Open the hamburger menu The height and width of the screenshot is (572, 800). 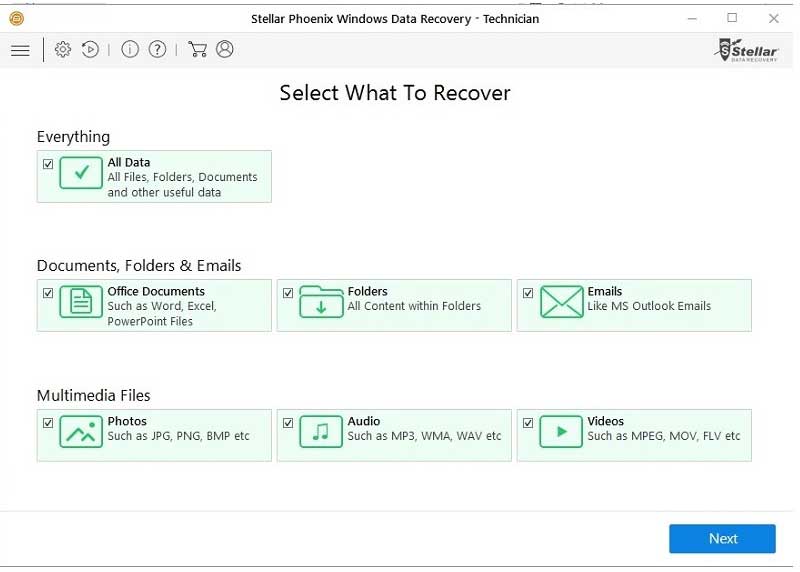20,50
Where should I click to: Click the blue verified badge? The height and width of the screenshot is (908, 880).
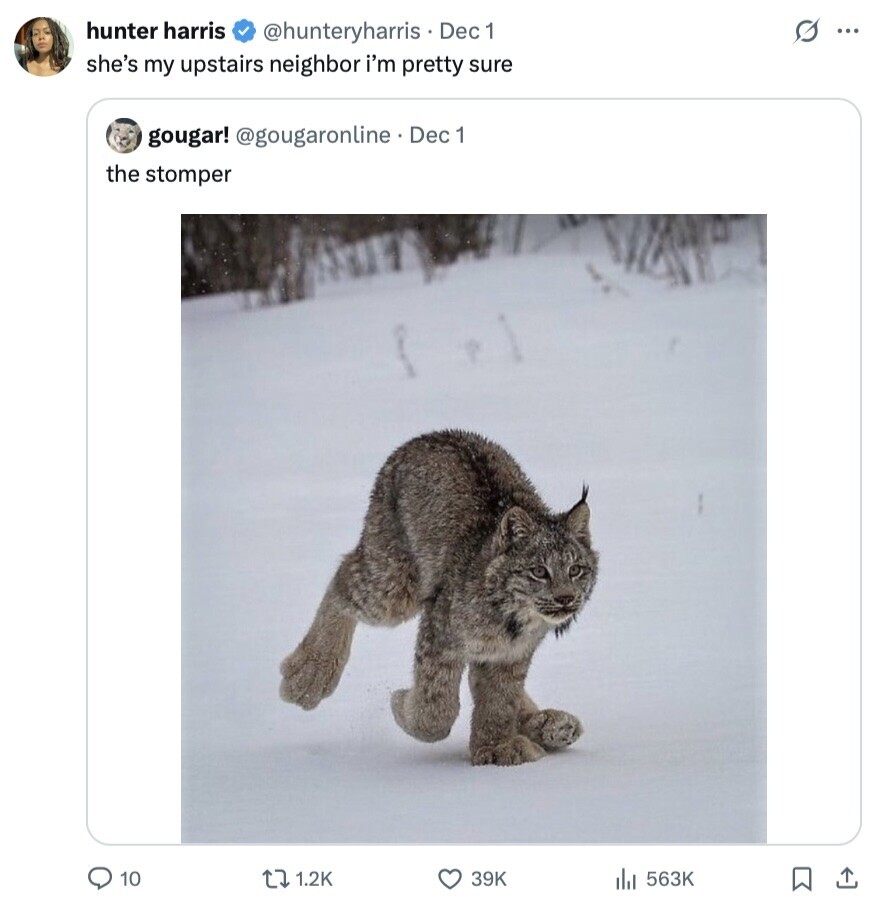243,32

* * *

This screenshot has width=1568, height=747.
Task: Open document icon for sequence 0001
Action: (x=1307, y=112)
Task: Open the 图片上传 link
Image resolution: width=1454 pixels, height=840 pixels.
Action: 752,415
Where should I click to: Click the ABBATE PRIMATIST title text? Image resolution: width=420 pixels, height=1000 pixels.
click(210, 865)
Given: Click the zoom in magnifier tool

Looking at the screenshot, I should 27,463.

==

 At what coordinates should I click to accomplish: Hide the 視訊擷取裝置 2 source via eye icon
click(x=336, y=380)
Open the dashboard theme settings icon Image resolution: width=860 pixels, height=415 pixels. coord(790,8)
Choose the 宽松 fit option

■ Exercise:
Pick out every row above that contains the word "icon" and copy each one in full. Case counts.

■ Written solution:
Task: Open document icon for sequence 0001
 At what coordinates should I click to accomplish: Hide the 視訊擷取裝置 2 source via eye icon
Open the dashboard theme settings icon Image resolution: width=860 pixels, height=415 pixels. coord(790,8)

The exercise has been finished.